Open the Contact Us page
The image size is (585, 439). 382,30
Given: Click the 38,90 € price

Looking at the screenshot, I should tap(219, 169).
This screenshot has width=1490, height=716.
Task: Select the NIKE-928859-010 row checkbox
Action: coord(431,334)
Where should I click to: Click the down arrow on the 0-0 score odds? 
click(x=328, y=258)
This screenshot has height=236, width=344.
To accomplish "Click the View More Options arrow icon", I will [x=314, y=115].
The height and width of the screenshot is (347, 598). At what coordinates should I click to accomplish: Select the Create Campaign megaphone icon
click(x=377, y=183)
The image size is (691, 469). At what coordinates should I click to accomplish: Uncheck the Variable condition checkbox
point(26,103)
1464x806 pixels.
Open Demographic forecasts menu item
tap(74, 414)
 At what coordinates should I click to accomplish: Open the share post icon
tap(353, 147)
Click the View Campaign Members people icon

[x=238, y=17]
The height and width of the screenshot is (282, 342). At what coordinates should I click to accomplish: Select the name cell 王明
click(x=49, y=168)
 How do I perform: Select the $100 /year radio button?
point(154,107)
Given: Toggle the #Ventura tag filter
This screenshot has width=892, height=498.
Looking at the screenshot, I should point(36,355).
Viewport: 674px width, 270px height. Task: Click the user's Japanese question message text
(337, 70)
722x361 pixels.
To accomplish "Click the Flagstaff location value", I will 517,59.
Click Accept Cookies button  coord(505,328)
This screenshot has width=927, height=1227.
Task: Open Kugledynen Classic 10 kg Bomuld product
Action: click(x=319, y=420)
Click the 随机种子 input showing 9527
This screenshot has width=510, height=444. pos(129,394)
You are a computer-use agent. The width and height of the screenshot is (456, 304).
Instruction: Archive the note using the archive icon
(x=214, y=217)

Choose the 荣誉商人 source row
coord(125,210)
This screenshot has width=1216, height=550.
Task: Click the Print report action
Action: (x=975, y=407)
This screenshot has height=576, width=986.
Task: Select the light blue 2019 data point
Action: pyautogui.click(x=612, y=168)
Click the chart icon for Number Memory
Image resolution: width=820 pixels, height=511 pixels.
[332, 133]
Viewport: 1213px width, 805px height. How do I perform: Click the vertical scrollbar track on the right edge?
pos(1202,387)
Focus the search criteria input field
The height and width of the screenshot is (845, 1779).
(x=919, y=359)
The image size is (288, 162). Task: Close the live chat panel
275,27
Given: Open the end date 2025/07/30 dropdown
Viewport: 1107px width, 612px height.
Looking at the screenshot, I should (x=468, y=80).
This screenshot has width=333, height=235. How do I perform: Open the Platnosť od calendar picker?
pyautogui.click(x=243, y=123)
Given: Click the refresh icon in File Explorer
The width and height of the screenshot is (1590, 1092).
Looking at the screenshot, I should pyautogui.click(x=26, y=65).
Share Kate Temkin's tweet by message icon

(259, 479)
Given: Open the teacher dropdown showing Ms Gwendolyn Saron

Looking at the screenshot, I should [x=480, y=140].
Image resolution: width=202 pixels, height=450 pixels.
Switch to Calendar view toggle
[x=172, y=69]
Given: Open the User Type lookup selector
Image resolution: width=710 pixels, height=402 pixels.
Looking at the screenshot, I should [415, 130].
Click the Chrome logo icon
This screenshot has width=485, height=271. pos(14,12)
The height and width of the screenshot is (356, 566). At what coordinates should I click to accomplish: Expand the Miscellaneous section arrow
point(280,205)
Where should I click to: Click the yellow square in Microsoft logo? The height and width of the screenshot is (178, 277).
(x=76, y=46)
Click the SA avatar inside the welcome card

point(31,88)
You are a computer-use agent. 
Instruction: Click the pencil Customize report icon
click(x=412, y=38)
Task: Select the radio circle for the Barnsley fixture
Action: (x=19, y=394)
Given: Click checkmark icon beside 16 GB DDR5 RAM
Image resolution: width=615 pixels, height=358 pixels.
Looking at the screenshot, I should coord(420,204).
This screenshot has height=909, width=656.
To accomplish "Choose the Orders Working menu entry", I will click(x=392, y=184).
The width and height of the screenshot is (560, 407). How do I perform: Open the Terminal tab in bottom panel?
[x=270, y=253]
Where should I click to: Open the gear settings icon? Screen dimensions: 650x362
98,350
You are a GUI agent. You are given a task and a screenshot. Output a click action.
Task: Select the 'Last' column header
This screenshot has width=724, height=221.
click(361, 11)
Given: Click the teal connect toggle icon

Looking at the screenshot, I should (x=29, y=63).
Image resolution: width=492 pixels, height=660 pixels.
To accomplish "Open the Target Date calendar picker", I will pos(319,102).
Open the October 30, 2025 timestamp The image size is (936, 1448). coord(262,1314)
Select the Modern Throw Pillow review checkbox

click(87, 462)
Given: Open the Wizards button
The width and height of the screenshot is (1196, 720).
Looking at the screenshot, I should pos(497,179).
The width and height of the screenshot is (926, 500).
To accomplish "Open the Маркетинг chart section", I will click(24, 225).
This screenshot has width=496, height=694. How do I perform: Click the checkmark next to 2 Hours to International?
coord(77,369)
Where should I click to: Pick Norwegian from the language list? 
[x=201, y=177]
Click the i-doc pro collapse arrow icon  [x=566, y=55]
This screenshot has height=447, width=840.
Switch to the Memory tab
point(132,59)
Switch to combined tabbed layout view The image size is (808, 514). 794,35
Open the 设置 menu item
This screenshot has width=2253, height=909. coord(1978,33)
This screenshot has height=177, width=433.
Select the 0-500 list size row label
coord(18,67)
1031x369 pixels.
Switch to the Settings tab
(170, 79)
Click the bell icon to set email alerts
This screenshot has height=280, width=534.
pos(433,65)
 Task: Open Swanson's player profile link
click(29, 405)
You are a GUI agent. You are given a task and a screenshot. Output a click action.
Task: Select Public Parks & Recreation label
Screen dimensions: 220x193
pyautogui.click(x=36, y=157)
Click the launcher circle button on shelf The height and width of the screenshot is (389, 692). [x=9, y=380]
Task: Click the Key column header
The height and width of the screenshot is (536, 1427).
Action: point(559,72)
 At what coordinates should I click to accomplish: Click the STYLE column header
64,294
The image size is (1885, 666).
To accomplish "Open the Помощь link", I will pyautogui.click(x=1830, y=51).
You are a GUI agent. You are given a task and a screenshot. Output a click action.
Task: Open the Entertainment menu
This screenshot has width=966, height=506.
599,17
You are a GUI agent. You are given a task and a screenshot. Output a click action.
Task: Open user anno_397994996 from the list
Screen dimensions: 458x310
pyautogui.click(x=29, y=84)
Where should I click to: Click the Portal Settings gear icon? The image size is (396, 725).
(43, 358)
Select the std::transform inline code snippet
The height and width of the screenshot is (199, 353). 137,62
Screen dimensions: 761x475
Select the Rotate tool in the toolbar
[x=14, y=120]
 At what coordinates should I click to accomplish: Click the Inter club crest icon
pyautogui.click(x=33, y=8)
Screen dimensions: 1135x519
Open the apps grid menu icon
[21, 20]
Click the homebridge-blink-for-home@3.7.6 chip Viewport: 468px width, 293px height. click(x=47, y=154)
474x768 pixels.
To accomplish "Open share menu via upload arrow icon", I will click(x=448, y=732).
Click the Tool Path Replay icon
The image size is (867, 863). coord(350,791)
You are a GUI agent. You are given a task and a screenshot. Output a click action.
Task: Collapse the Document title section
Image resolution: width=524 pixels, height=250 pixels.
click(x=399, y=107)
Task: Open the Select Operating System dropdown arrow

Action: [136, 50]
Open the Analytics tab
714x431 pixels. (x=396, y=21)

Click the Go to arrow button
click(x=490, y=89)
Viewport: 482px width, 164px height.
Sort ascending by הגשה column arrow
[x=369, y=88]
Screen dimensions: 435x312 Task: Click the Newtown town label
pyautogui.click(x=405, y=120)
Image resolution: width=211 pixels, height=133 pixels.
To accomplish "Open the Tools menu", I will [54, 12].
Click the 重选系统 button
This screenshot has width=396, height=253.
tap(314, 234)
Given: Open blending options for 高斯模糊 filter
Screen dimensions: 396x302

+ + + + + + +

- [Description of the task]: Search the listing above for "chart" and copy every line that holds it.

- [Reply]:
Click the chart icon for Number Memory
To accomplish "Open the Маркетинг chart section", I will click(24, 225).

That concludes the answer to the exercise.